Lipidomics e Transcriptomics em Doenças Neurológicas

Published: March 18, 2022
doi:
10.3791/59423
, , , , ,
1Institute of Physiological Chemistry,University Medical Center of the Johannes Gutenberg University Mainz

Summary

Este artigo apresenta um protocolo modular para lipidômica tecidual e transcriptômica, e lipidomias plasmáticas em modelos de camundongos de doenças neurológicas que visam lipídios subjacentes à inflamação e atividade neuronal, lipídios de membrana, mensageiros a jusante e enzimas/receptores de codificação de mRNA. São delineados procedimentos de amostragem, processamento de amostras, extração e quantificação.

Abstract

Os lipídios servem como a interface primária para insultos cerebrais ou estímulos propícios a doenças neurológicas e são um reservatório para a síntese de lipídios com várias sinalizações ou função de ligantes que podem ressaltar o aparecimento e progressão de doenças. Muitas vezes mudando no nível pré-attomático, lipídios são uma fonte emergente de alvos de drogas e biomarcadores. Muitas doenças neurológicas exibem neuroinflamação, neurodegeneração e excitabilidade neuronal como marcas comuns, parcialmente moduladas por sistemas específicos de sinalização lipídica. A interdependência e inter-relação da síntese de vários lipídios leva a uma análise multilímida, multinzimida e multirreceptora, a fim de derivar as semelhanças e especificidades dos contextos neurológicos e acelerar o desenrolar de aspectos mecanicistas do início e da progressão da doença. Atribuir papéis lipídes a regiões cerebrais distintas avança na determinação do fenótipo molecular lipídeto e da morfologia associados a uma doença neurológica.

Apresentado aqui é um protocolo modular adequado para a análise de lipídios de membrana e sinais lipídes a jusante, juntamente com mRNA de enzimas e mediadores subjacentes à sua funcionalidade, extraídos de regiões cerebrais discretas que são relevantes para uma determinada doença neurológica e/ou condição. Para garantir um perfil lipidômico comparativo preciso, os fluxos de trabalho e os critérios operacionais foram otimizados e padronizados para: i) amostragem cerebral e dissecção de regiões de interesse, ii) co-extração de múltiplos sinais lipídicos e lipídios de membrana, iii) extração lipídica/mRNA dupla, iv) quantificação por monitoramento de reação múltipla de cromatografia líquida (LC/MRM) e v) perfil de mRNA padrão. Este fluxo de trabalho é favorável às baixas quantidades teciduais obtidas pela amostragem das sub-regiões cerebrais funcionalmente discretas (ou seja, por perfuração cerebral), impedindo assim o viés na análise multimolecular devido à heterogeneidade tecidual e/ou variabilidade animal. Revelar consequências periféricas de doenças neurológicas e estabelecer leituras moleculares translacionais de estados de doenças neurológicas, amostragem de órgãos periféricos, processamento e sua análise lipidómica subsequente, bem como lipidómica plasmática, também são perseguidos e descritos.
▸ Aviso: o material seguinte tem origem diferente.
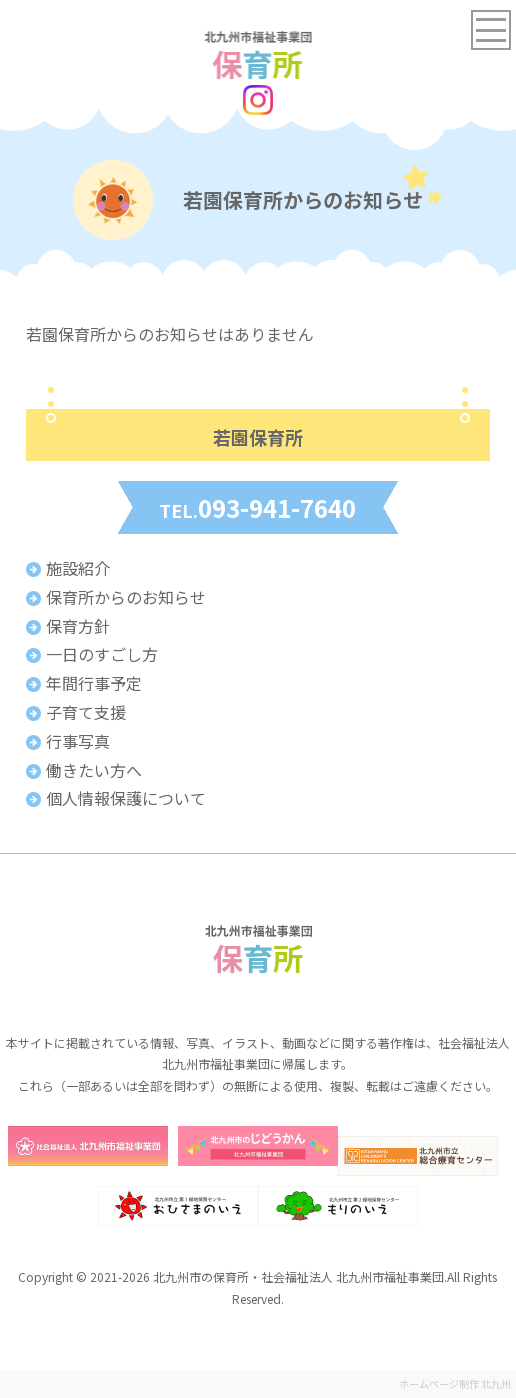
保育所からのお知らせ (126, 597)
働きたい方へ (94, 770)
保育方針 (78, 626)
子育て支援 (86, 712)
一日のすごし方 (102, 654)
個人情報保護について (126, 798)
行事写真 (78, 741)
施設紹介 (78, 568)
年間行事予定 (94, 683)
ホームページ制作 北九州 (455, 1383)
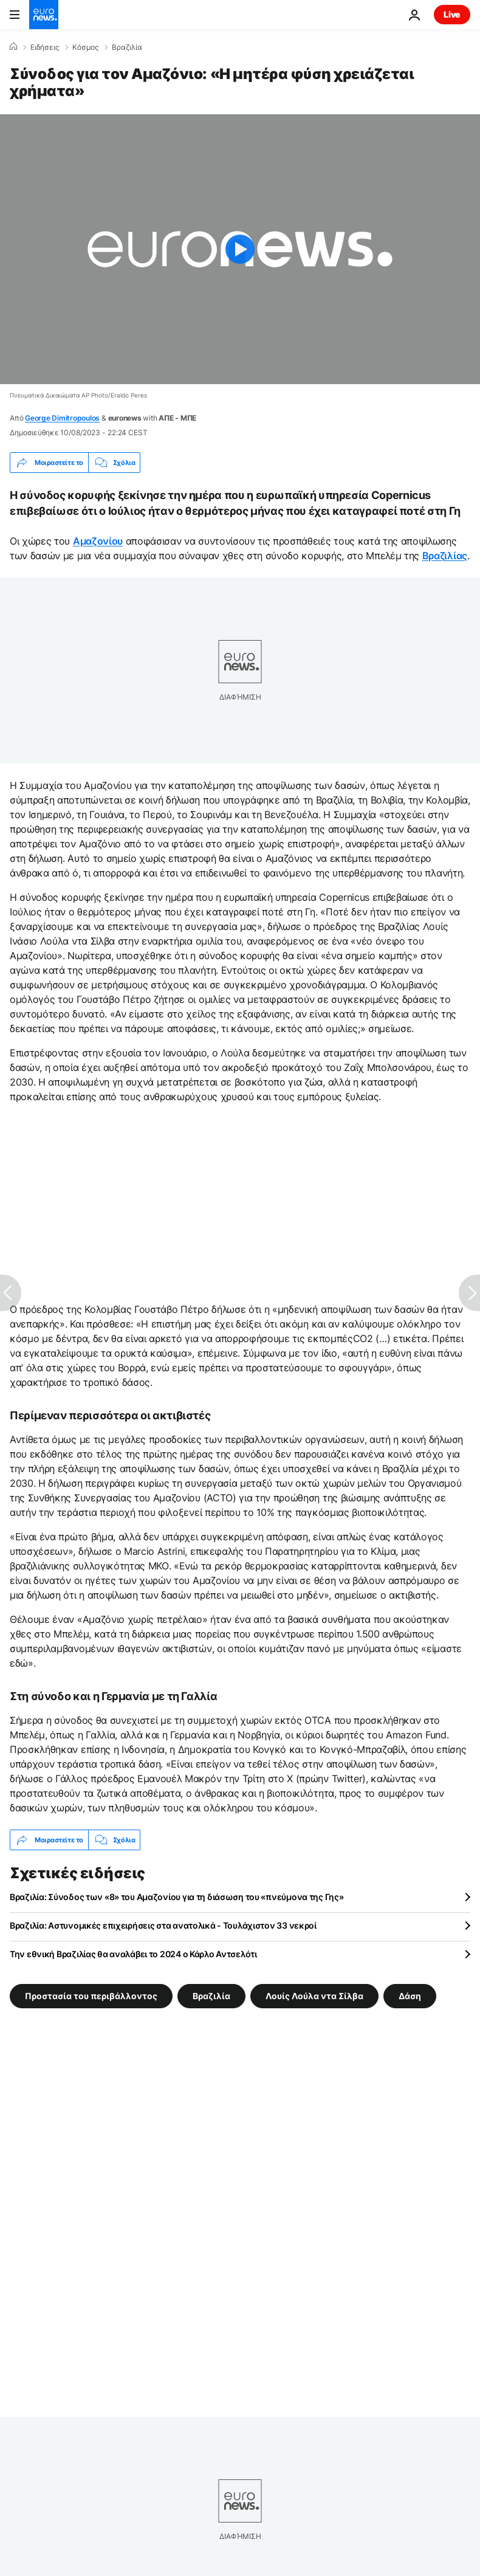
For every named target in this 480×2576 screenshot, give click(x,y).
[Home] (13, 47)
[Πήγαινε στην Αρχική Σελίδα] (43, 14)
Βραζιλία (127, 47)
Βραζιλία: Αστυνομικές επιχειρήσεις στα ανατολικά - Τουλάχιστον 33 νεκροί (163, 1925)
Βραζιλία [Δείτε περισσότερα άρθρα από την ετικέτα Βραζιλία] (211, 1996)
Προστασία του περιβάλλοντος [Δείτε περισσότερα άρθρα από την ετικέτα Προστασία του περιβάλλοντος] (91, 1996)
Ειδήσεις (44, 47)
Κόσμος (85, 47)
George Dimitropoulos (62, 417)
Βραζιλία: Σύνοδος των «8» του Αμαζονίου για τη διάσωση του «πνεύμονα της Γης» (176, 1897)
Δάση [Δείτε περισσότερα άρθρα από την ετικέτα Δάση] (410, 1996)
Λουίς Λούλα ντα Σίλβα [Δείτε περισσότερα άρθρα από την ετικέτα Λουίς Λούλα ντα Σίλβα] (314, 1996)
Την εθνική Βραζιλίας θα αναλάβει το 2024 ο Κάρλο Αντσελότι (133, 1954)
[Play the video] (240, 249)
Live (452, 14)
O protocolo é demonstrado em um modelo agudo de camundongos de epilepsia.

Introduction

Avanços recentes na função dos lipídios e seu papel no surgimento e progressão de doenças neurológicas abrem novos locais de pesquisa e desenvolvimento de novos alvos terapêuticos e elucidação de mecanismos de doença1. Diferenças documentadas na composição lipídica em diferentes regiões cerebrais, enfatizadas por técnicas modernas de imagem molecular, como imagem de espectrometria de massa e perfil avançado de espectrometria de massa, muda o paradigma da investigação lipídica de todo o cérebro para regiões cerebrais funcionalmente distintas e discretas. O fato de que a composição lipídica varia em diferentes regiões cerebrais leva a nova conceituação tanto da sensibilidade lipídica da membrana quanto da sinalização lipídica a jusante em resposta a um insulto cerebral ou estímulos através das regiões cerebrais funcionalmente distintas. Assim, os protocolos lipídes exigem novos desenvolvimentos para enfrentar o desafio de baixas quantidades teciduais para maior detecção e quantificação de resolução espacial, e, simultaneamente, análise de múltiplos componentes lipídides de membranas celulares e vias de sinalização. Além disso, a determinação de enzimas, ligantes lipídicos e receptores envolvidos na regulação de seus níveis e funções é primordial para elucidar as vias de sinalização afetadas em uma doença neurológica e orientar novas investigações mecanicistas em um contexto fisioterológico.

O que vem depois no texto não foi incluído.